*** RECORDS TO PROCESS Section Begins ***

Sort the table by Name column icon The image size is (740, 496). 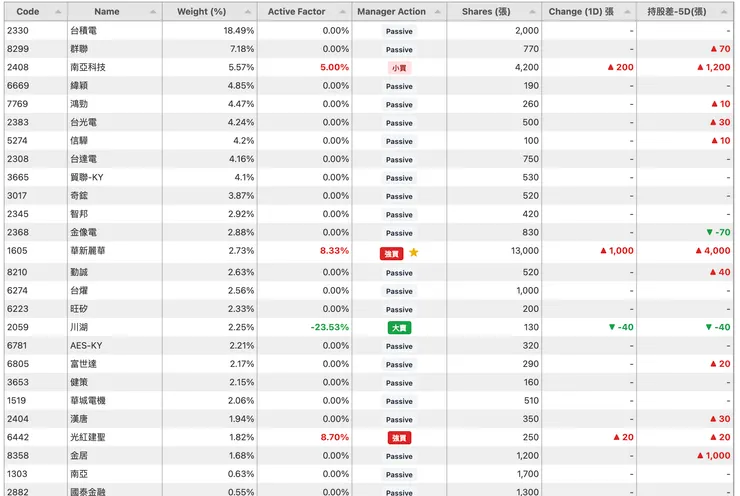coord(153,12)
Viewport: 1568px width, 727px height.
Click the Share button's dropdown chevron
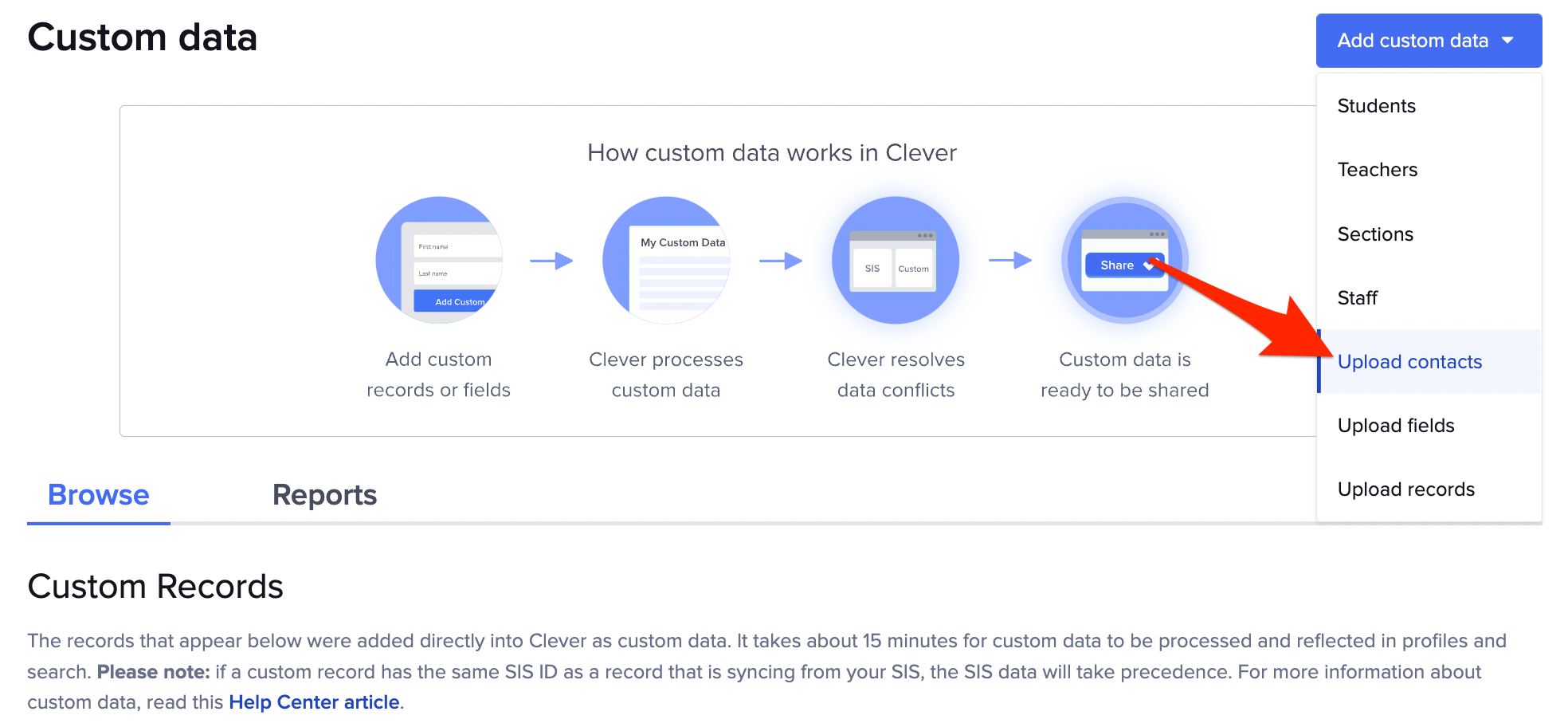1147,265
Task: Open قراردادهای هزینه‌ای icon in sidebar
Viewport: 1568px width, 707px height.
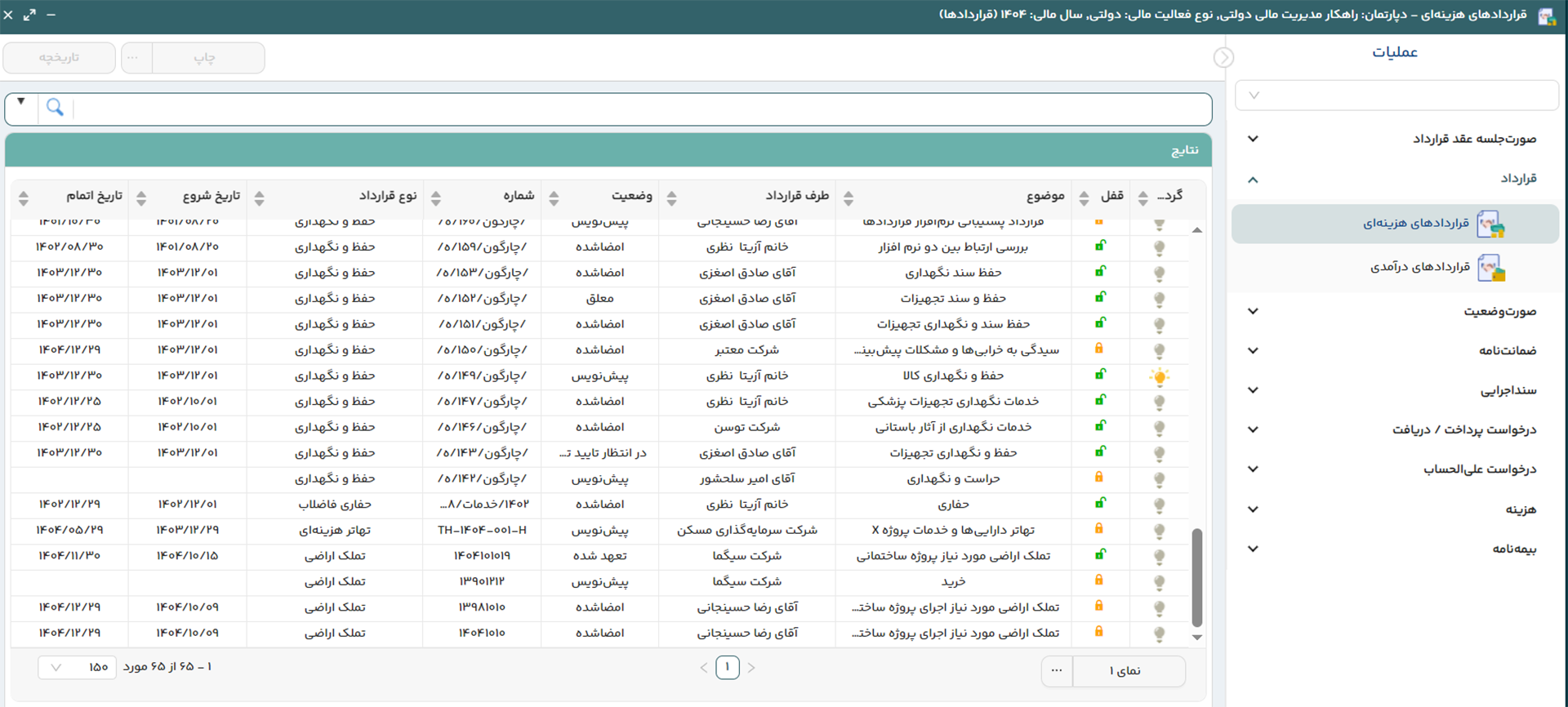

*** RECORDS TO PROCESS Section Ends ***

The result should be a transcript of the lines from the line containing "Viewport: 1568px width, 727px height." through the end of the listing above, exact, inclusive, and without pictures.

*SOLUTION:*
Viewport: 1568px width, 727px height.
Click the Share button's dropdown chevron
1147,265
Task: Open قراردادهای هزینه‌ای icon in sidebar
Viewport: 1568px width, 707px height.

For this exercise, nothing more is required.